Seamus-Anderson and his colleagues at Curtin University in Australia report the discovery of a meteorite in the remote Australian outback that once orbited Venus and Jupiter in an elliptical orbit, using two Drones and machine learning methods found the meteorite.
Based in Perth, Curtin University’s Space Technology Centre operates the Desert Fireball Network, a system of 50 automated cameras that monitors Australia’s night sky for meteors. One nightr, two of the cameras tracked a streak in the sky, and the system calculated that a small rock might have fallen in the desert scrub of Western Australia, in an area known as Nullarbor.
The observations weren’t ideal, with the researchers estimating the meteorite weighed between 150 and 700 grams and fell in an area of ​​5 square kilometers, but Anderson and two colleagues decided to conduct a field trip.
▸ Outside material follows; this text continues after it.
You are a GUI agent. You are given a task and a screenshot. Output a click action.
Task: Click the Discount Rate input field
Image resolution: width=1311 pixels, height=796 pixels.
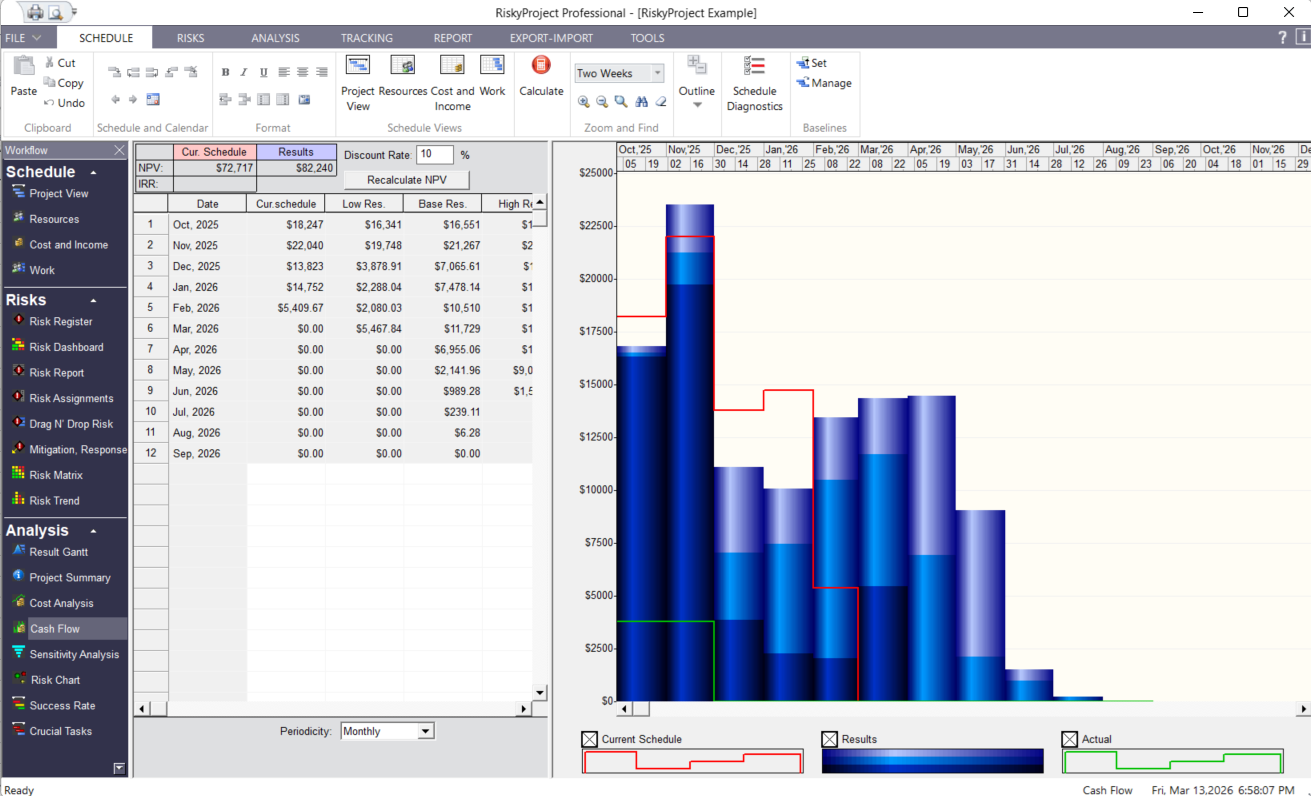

In December, they drove more than 1,000km from Perth to find a needle in the haystack: a blackened rock on the desert floor, 50km from the nearest paved road. In the past, such travel was pointless. Meteorite hunters typically search the ground on foot, walking back and forth in a grid pattern, hoping they’ll find something useful. Eighty percent of the time, they fail. It turns out that humans are not very good at handling this repetitive work.